Quote the lines from the line holding "Click the Name" to the very end of the listing, exactly, and no others.

===

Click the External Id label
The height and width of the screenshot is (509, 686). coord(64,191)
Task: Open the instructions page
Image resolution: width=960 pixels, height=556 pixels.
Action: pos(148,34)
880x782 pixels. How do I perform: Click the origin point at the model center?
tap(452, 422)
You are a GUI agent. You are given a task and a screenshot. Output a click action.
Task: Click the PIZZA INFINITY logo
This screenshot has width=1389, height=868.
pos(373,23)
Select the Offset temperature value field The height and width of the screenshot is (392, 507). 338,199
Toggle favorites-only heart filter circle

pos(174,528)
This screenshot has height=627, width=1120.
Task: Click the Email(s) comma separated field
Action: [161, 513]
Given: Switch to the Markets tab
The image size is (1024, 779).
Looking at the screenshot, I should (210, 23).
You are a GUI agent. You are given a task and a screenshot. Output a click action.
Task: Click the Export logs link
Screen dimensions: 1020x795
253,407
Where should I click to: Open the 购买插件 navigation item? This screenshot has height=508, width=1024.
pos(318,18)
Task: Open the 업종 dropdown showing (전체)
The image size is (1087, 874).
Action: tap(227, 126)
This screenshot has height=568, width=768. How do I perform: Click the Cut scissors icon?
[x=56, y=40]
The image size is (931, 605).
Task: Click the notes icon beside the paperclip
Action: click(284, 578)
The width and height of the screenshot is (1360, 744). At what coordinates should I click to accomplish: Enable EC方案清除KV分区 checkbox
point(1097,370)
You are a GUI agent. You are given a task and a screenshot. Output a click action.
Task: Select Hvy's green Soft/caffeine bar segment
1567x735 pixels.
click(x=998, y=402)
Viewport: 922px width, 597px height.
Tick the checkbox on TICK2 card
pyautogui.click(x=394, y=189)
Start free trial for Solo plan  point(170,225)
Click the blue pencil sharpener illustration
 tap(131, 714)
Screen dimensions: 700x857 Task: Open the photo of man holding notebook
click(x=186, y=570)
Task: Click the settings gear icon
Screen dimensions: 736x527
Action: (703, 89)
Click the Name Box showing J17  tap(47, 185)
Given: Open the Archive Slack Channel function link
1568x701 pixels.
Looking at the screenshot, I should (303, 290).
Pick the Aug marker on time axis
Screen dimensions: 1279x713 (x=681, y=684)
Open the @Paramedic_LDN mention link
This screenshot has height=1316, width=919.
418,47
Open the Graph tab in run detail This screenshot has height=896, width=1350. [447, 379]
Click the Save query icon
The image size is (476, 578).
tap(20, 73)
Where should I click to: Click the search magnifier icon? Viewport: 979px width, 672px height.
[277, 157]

===

### Exercise response
Click the Name Box showing J17  tap(47, 185)
Given: Open the Archive Slack Channel function link
1568x701 pixels.
Looking at the screenshot, I should (303, 290).
Pick the Aug marker on time axis
Screen dimensions: 1279x713 (x=681, y=684)
Open the @Paramedic_LDN mention link
This screenshot has height=1316, width=919.
418,47
Open the Graph tab in run detail This screenshot has height=896, width=1350. [447, 379]
Click the Save query icon
The image size is (476, 578).
tap(20, 73)
Where should I click to: Click the search magnifier icon? Viewport: 979px width, 672px height.
[277, 157]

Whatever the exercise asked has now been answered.